In designing the evolution of ProductID, we decided to extend the possibility of third parties to use the system more easily. A customer who wants to benefit from ProductID can request to have smartcards that activate their own URL. ProductID no longer mediates the interaction between user and web app.
However, the web app is not able to validate the data produced by the card itself. We have therefore set up a series of REST APIs that provide the web app with the necessary tools.
These are the first APIs available:
1) GET_CARD_INFO_FROM_MAM - by providing the card ID (parameter that the card inserts in the URL), ProductID accesses the restricted MAM channel and obtains the configuration parameters of the card; accesses the public MAM channel to obtain the data of the last reading and the possible association of the card and the associated device. Returns:
- the URL with which the card is associated, where for example it is possible to display product-specific information with which the card is associated;
- the ID of an associated device if present;
- the request to identify the user through a login before displaying data;
- the last reading counter, information that allows you to understand if the reading that has been passed has already been used previously;
- the public RSA key that allows you to validate the signature contained in the URL generated by the card.

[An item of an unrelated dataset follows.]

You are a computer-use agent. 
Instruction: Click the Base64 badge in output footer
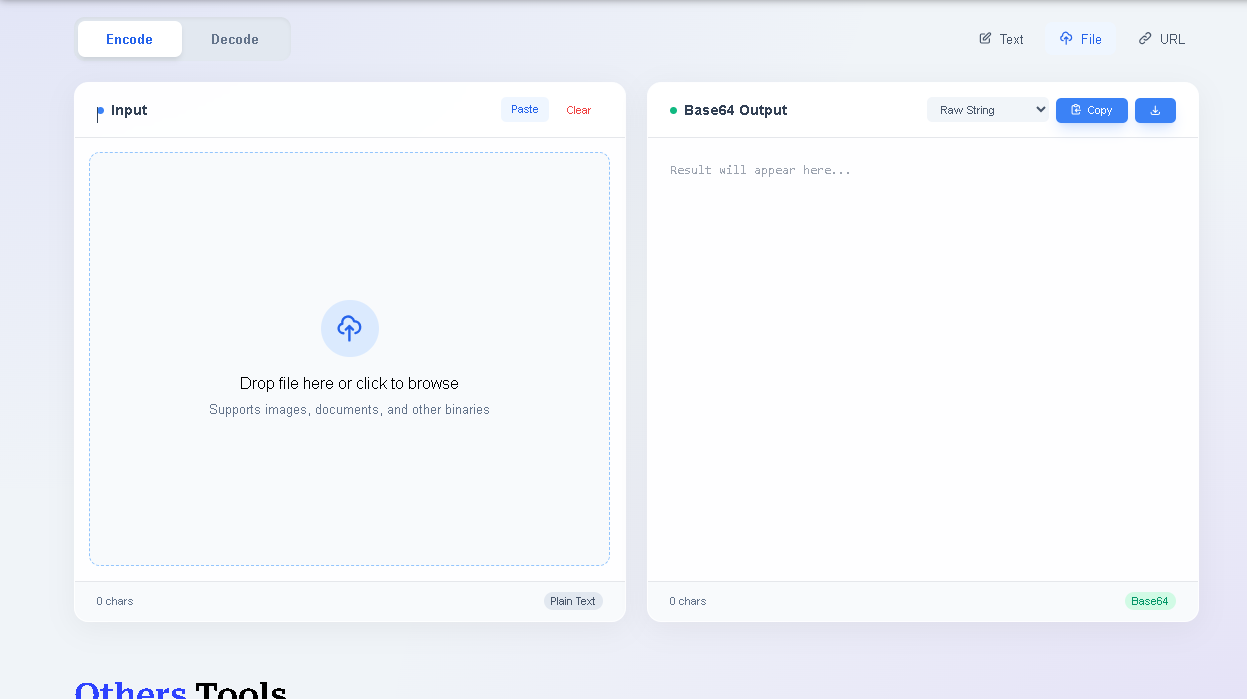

2) TAP_ACTION - by providing the entire URL generated by the card and a parameter that indicates the required action, the system performs two possible actions:
- if the parameter is “validate only” ProductID back end uses the URL provided and validates it - the card usage counter must be higher than the last one stored on the MAM and the digital signature must be validated with the public key retrived in the last published public MAM message. If the card is valid it returns a success message;
- if the parameter is “update”, the back end validates the card-generated URL and records the data on the card’s public MAM channel, making the URL unusable a second time.
The user can also ask to include a PAYLOAD in the message. This field can be used to store application’s data together with the tap event data. If the card is valid and the writing operation has been successful, it returns the MAM channel ID where the data has been stored.
We plan to publish other APIs making the ProductID system more transparent and easier to integrate with smartcards into critical applications.
The combination between the power of the IOTA network and the simplicity and security of ProductID cryptographic smartcards addresses many issues in a revolutionary and innovative way.
In comparison, current technologies are extremely expensive and insecure.